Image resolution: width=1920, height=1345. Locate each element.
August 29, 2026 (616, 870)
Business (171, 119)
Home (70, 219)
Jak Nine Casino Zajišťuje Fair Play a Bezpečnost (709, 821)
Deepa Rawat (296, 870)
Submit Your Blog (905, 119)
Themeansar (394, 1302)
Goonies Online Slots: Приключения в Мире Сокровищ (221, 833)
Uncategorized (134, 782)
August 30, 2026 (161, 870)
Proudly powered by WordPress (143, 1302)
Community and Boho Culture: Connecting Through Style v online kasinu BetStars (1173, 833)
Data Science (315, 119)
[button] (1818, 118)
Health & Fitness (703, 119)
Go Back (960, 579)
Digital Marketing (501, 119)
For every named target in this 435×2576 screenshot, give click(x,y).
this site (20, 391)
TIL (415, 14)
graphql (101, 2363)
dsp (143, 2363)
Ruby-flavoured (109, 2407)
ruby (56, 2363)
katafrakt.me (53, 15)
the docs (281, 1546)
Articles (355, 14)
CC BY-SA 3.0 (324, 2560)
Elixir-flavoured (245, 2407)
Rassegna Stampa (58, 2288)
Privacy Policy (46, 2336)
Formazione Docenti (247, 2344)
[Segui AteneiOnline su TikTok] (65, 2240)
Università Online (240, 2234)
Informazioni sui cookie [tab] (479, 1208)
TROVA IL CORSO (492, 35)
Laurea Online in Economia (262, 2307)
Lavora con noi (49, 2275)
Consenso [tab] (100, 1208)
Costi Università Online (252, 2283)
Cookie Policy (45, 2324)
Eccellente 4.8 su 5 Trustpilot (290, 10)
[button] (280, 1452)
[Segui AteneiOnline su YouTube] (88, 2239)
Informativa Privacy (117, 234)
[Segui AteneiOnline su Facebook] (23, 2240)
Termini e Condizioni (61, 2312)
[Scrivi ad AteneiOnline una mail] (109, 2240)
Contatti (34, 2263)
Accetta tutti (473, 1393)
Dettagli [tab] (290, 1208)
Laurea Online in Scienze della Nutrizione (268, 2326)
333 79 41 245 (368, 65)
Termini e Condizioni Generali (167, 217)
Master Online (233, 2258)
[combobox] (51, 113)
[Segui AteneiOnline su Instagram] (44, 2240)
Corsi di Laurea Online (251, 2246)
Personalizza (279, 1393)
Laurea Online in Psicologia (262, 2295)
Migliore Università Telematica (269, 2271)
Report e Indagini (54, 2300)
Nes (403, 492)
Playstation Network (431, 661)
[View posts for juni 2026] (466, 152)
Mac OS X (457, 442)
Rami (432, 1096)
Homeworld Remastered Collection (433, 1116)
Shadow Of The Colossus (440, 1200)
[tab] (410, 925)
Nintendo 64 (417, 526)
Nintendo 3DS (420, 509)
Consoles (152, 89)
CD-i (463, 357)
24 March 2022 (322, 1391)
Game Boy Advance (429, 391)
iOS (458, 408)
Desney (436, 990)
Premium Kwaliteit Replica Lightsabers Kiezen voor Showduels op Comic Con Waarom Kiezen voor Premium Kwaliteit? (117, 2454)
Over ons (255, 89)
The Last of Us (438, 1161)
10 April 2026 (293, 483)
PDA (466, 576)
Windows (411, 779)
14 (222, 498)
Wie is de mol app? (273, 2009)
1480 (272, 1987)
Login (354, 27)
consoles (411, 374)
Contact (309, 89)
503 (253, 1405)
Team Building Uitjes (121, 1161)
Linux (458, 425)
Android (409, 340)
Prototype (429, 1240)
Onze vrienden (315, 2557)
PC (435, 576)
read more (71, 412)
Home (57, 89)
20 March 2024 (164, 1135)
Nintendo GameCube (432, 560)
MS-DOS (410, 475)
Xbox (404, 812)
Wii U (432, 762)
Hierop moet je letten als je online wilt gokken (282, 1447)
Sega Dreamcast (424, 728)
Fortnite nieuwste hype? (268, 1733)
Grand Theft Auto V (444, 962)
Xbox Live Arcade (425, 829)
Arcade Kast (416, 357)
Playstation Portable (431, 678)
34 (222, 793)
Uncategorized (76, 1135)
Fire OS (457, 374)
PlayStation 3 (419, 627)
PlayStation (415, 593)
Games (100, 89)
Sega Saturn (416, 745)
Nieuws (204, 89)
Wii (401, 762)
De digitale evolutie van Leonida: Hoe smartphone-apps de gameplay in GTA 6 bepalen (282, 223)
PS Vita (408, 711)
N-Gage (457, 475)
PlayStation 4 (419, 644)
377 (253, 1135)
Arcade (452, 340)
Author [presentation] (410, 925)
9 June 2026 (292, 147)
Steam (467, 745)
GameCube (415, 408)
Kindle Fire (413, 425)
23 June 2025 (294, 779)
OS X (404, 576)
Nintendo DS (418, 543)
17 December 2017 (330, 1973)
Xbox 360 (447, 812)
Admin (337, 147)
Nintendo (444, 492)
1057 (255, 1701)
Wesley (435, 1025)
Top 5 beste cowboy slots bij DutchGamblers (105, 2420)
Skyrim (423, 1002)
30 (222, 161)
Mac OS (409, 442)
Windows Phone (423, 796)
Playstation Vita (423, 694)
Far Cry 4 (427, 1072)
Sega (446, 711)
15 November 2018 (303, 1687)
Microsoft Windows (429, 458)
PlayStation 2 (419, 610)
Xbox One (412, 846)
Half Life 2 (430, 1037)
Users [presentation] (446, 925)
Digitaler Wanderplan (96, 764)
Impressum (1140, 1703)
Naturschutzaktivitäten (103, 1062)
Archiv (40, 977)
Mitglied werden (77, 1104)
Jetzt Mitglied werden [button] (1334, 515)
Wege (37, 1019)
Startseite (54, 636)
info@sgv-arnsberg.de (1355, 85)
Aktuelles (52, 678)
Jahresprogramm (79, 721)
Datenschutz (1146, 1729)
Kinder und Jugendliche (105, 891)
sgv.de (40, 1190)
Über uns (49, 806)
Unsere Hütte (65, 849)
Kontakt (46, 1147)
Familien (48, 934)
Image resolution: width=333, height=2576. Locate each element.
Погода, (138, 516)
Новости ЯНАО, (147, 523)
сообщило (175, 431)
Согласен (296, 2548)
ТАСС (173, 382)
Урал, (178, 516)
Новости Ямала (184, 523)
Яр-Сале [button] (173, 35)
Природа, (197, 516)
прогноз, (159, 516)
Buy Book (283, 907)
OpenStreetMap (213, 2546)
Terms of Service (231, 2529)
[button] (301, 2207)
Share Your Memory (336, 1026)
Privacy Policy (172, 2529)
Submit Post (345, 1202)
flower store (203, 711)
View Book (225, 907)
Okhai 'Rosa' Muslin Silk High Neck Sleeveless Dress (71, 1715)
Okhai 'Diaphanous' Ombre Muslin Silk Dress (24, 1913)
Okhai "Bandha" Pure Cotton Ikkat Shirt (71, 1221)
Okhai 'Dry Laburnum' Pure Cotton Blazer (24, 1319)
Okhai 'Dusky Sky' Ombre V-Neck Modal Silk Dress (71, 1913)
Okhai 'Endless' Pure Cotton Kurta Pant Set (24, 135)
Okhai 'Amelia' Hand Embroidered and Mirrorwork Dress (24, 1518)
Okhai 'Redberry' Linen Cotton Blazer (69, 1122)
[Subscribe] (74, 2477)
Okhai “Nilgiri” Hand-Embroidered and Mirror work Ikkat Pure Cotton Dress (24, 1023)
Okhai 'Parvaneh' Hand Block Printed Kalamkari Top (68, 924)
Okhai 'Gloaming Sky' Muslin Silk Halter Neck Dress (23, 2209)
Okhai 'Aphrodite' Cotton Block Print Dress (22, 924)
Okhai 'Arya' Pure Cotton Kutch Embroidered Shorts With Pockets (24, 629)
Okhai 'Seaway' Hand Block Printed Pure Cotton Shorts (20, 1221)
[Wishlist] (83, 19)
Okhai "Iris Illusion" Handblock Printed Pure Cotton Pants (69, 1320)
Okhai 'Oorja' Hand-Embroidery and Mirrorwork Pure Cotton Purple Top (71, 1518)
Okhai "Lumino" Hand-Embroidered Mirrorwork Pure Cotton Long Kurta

|---|

TASK DESCRIPTION —
Each line in the entries above, starting at the line with "Laurea Online in Psicologia (262, 2295)" and ending at the line with "PDA (466, 576)", is to be printed exactly, and only those lines.

SOLUTION —
Laurea Online in Psicologia (262, 2295)
Migliore Università Telematica (269, 2271)
Report e Indagini (54, 2300)
Nes (403, 492)
Playstation Network (431, 661)
[View posts for juni 2026] (466, 152)
Mac OS X (457, 442)
Rami (432, 1096)
Homeworld Remastered Collection (433, 1116)
Shadow Of The Colossus (440, 1200)
[tab] (410, 925)
Nintendo 64 (417, 526)
Nintendo 3DS (420, 509)
Consoles (152, 89)
CD-i (463, 357)
24 March 2022 (322, 1391)
Game Boy Advance (429, 391)
iOS (458, 408)
Desney (436, 990)
Premium Kwaliteit Replica Lightsabers Kiezen voor Showduels op Comic Con Waarom Kiezen voor Premium Kwaliteit? (117, 2454)
Over ons (255, 89)
The Last of Us (438, 1161)
10 April 2026 (293, 483)
PDA (466, 576)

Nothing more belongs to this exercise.